Book Review: Tweet If You (Heart) Jesus

Book Review: Tweet If You (Heart) Jesus


Recently I had a lively conversation with Gary Soulsman of The News Journal, our local paper, about how the digital revolution, and social media specifically, is transforming the landscape of the faith community locally and globally. He mentioned having spoken with Elizabeth Drescher whose new book Tweet If You (Heart) Jesus: Practicing Church in the Digital Reformation offers a fresh look at faith and the media. By coincidence, I had finished the book only days before. And it is a book that I would recommend. Here’s why…

There are numerous books on the ‘how-to’ of faith-based media but Ms. Drescher’s book is different. She addresses the ‘why’ question. According to Drescher, the phenomenon of social media is not a fad, something to take or leave in the knowledge that it will be gone as fast as the VHS tape. Instead we are looking at a shift as powerful as the Reformation. She is not the first to stress the significance of this transformation. But her purpose is to highlight the social dynamics of that shift. And by approaching the subject from that angle, she succeeds in making big points.

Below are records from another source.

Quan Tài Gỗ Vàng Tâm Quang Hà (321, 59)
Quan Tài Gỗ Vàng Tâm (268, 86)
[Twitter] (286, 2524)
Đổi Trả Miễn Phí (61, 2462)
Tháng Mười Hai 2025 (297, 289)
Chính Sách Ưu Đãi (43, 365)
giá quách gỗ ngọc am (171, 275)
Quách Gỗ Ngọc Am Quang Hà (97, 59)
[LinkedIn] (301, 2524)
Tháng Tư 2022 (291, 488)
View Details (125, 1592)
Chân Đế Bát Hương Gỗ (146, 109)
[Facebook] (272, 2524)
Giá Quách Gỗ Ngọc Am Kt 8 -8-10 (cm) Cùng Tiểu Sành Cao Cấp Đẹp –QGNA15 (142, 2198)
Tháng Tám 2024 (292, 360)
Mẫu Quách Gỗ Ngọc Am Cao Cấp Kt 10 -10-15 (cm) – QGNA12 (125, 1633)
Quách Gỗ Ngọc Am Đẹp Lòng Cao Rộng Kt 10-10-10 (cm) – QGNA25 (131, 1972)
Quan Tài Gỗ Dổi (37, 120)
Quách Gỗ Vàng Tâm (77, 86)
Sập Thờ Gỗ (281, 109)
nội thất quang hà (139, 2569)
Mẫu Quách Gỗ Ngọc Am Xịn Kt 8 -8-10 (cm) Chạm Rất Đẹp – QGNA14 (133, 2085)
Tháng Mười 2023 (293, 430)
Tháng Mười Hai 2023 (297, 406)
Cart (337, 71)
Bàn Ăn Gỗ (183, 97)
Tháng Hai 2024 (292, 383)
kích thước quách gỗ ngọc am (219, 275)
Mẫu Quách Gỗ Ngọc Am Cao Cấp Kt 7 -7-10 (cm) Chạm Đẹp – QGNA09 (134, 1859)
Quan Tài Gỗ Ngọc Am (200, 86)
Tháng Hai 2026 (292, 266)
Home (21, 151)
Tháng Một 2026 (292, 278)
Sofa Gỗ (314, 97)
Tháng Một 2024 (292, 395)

The author punctuates her lively narrative with charts that dramatically illustrate how communication has markedly changed over time. For example, one entry in her chart identifies premodern communication as interpersonal and multidirectional; modern mass media as one-directional and top-down; while digital social media communication is multi-directional and networked. But, Drescher points out, many churches still used their websites in a modern, one-directional way. The church website often becomes a bulletin board, essentially a digital newsletter or brochure, falling far short of what how the digital world functions. Actively integrating a dynamic church website with social networking sites such as Facebook and Twitter brings the full power of the internet within reach. Examples of churches that do this successfully and those that fall short are analyzed in the conclusion of the book. The bottom line is that opening avenues of dialogue and networking are key to fully engaging the internet and the host of positive relationships that can be forged with people who may not otherwise walk through your sanctuary doors. Like any productive conversation, that means listening to what others have to say. The author points out that certain courtesies apply. If someone asks to ‘follow” you on Twitter, return the complement. Wish people “Happy birthday!” Don’t simply post comments as if only you have the important news. Respond to others’ comments and remember the interaction for future reference. As a result, you will send the all important message that you care. With conscious effort, our media friendships can approach the intimacy of our face-to-face contacts.

My orderly ‘Modern’ mind struggled with Drescher’s rendition of history. However, it is not her telling of history that draws me, but the truths inherent in the book. It is human nature to desire a sense of connection. Contemporary digital media is abundant with opportunities to help people nurture their souls and validate their place in the God’s world. Tweet If You (Heart) Jesus reminds us that that is our primary goal.


Paula W Hartzell is the Director of the Interfaith Resource Center located in Wilmington, Delaware.